EXERCISE INPUTS START
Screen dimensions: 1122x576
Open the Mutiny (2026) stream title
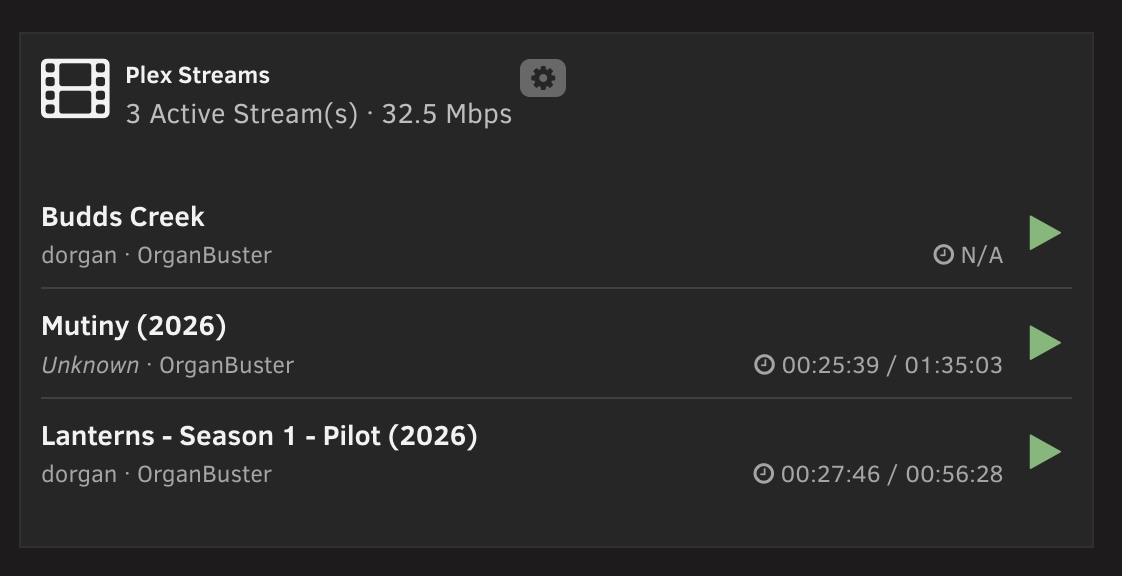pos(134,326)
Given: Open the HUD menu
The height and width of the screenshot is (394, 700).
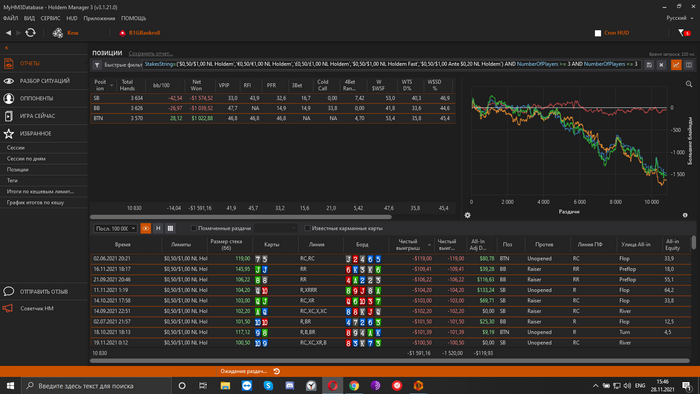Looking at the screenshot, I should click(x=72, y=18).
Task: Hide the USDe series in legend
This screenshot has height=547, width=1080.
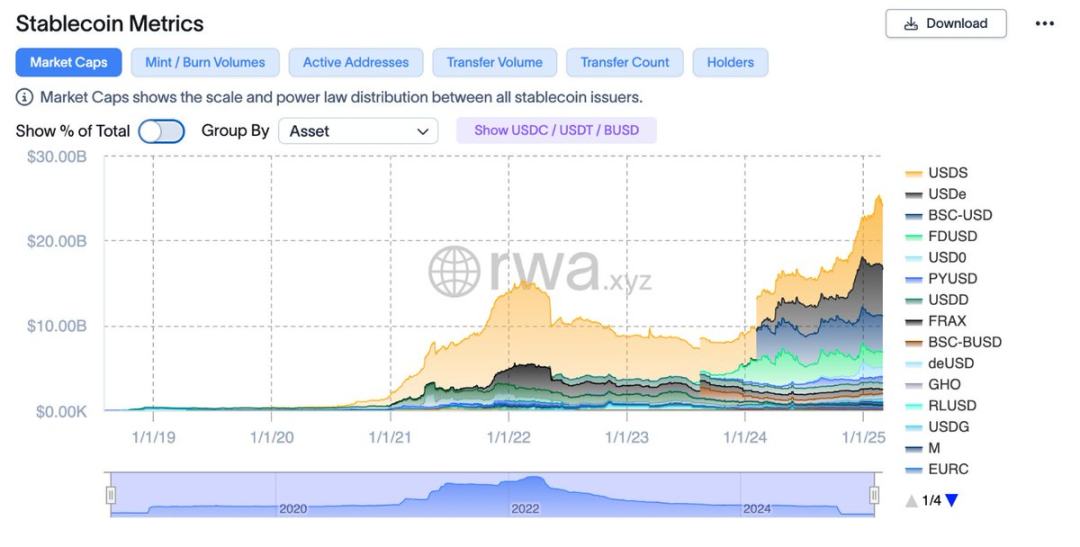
EXERCISE INPUTS END
• _DIRECTIONS_
Repeat the listing in full and to the letter, excluding every image.

• _ANSWER TO THE EXERCISE_
Screen dimensions: 1122x576
Open the Mutiny (2026) stream title
pos(134,326)
Given: Open the HUD menu
The height and width of the screenshot is (394, 700).
Looking at the screenshot, I should click(x=72, y=18).
Task: Hide the USDe series in legend
This screenshot has height=547, width=1080.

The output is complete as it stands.